_Given instruction_
Print, word for word, the part of the Johnny Nero: Action Hero text that opens with "2004 light-gun shooter" and closes with "Jewel of Amon-Ra.".

2004 light-gun shooter arcade game

Johnny Nero: Action Hero (also known as Action Hero) is a light-gun shooter video game made by Play Mechanix and released in arcades in 2004. [[
Innovative Concepts in Entertainment]] manufactured and distributed the game via two dedicated cabinets (standard and showcase deluxe, exclusively at Chuck E. Cheese) and a conversion kit.

== Summary ==
In Action Hero, the player takes on the persona of Johnny Nero. Johnny is a comic book hero that plays in three very different 3-dimensional worlds:
Space Wars – An evil alien empire is at war with the human race. Johnny Nero is all that stands between them and our total annihilation.
Curse of The Mummy King – Johnny battles hordes of Egyptian evil enemies and an ancient Pharaoh to recover the priceless Jewel of Amon-Ra.
Ghost Town – Johnny is a gun-for-hire paid to clean out the evil sheriff and his gun slinging hordes of undead.

_Source excerpt_

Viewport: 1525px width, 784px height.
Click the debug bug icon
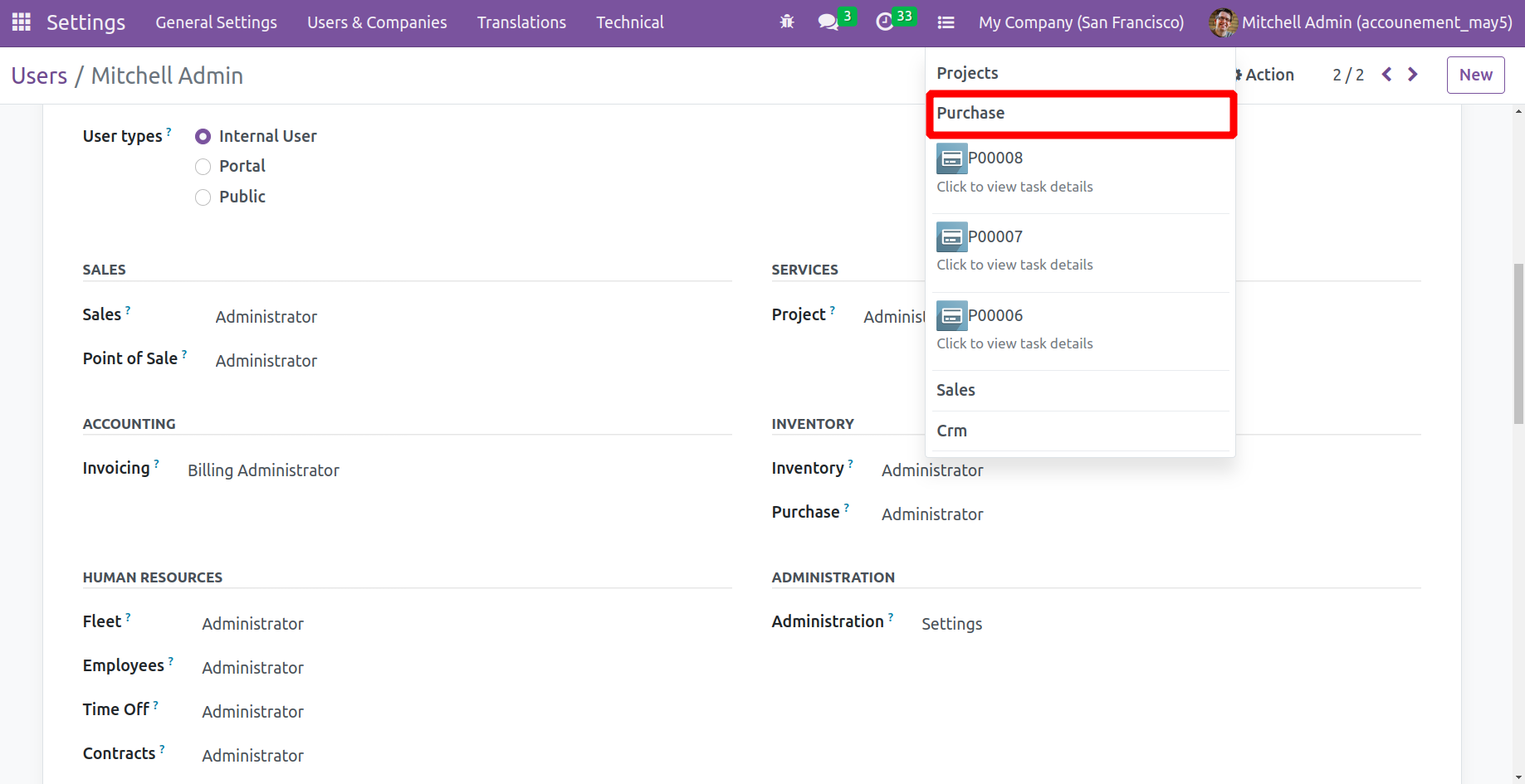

_The solution_
2004 light-gun shooter arcade game

Johnny Nero: Action Hero (also known as Action Hero) is a light-gun shooter video game made by Play Mechanix and released in arcades in 2004. [[
Innovative Concepts in Entertainment]] manufactured and distributed the game via two dedicated cabinets (standard and showcase deluxe, exclusively at Chuck E. Cheese) and a conversion kit.

== Summary ==
In Action Hero, the player takes on the persona of Johnny Nero. Johnny is a comic book hero that plays in three very different 3-dimensional worlds:
Space Wars – An evil alien empire is at war with the human race. Johnny Nero is all that stands between them and our total annihilation.
Curse of The Mummy King – Johnny battles hordes of Egyptian evil enemies and an ancient Pharaoh to recover the priceless Jewel of Amon-Ra.